• _Problem to solve_
Here are some records; copy every line that holds the word "folder".

Exercise material below:

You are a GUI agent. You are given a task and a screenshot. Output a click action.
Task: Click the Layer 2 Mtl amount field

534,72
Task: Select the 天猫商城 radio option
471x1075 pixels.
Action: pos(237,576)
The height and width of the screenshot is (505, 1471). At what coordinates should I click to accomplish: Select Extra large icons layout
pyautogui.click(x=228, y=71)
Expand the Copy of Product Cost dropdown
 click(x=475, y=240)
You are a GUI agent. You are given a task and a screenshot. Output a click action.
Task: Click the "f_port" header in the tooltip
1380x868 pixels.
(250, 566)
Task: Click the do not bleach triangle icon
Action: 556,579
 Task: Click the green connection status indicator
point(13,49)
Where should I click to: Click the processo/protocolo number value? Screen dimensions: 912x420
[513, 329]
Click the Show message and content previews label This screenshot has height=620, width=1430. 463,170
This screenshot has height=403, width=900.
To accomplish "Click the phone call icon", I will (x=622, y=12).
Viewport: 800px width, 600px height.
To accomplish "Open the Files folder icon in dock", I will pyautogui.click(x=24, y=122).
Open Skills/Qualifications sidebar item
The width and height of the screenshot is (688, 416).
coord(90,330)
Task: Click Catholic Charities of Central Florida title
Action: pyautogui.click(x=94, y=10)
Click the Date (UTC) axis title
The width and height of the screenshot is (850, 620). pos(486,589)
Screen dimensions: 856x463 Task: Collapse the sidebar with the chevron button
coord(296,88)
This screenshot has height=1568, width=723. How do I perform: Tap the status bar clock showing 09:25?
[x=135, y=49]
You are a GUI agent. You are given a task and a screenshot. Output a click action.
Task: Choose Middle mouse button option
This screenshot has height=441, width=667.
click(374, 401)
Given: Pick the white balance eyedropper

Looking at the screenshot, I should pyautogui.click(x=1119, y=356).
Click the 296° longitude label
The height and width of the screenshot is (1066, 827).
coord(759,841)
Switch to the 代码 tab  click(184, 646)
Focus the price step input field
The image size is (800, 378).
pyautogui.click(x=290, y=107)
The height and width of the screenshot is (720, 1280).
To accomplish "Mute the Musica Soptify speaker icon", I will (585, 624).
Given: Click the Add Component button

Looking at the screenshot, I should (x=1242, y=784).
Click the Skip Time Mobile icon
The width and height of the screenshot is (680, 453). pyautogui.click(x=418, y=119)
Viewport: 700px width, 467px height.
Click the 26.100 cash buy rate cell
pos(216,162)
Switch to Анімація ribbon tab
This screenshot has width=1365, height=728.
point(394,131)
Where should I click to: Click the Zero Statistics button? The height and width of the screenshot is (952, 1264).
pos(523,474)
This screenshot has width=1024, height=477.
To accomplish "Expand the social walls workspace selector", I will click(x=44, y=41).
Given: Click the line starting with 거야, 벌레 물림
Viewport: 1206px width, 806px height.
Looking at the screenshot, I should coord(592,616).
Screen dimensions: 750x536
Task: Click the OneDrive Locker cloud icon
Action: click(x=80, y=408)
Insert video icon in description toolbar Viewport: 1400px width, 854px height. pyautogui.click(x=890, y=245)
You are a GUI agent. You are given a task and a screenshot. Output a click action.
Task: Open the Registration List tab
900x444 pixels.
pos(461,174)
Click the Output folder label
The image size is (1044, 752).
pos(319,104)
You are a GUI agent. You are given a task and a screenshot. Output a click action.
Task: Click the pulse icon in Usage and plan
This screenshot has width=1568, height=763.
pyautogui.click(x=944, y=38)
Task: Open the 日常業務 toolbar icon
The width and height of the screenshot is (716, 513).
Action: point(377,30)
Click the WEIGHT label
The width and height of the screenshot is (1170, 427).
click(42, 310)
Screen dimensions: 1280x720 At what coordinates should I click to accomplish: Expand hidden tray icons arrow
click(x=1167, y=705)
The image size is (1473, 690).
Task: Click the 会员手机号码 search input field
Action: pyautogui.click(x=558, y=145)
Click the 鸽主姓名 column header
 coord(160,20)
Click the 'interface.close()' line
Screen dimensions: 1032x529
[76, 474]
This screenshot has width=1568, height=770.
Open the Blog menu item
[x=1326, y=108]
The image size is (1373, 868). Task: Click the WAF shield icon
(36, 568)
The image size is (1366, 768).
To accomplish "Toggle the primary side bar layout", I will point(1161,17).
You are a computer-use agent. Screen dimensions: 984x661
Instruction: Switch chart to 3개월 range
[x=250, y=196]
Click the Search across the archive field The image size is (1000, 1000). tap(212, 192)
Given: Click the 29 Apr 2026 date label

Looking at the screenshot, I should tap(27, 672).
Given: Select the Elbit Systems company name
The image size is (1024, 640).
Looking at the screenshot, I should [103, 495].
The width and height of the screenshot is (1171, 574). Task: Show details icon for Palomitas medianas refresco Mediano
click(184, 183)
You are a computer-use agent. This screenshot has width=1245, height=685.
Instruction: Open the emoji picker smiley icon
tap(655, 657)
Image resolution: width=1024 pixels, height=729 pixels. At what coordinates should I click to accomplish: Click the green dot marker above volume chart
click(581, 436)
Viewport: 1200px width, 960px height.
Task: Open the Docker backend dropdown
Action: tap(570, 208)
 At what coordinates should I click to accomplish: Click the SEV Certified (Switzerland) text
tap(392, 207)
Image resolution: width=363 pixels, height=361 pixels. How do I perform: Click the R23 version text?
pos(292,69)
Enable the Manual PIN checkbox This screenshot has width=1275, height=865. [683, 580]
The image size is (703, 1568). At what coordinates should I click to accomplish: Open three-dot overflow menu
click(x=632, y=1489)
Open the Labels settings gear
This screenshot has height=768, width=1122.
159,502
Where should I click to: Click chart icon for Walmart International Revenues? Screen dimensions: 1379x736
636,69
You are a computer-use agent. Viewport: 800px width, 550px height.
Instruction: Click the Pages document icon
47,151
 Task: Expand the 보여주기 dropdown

End of Exercise material.

• _Finished exercise_
To accomplish "Open the Files folder icon in dock", I will pyautogui.click(x=24, y=122).
Click the Output folder label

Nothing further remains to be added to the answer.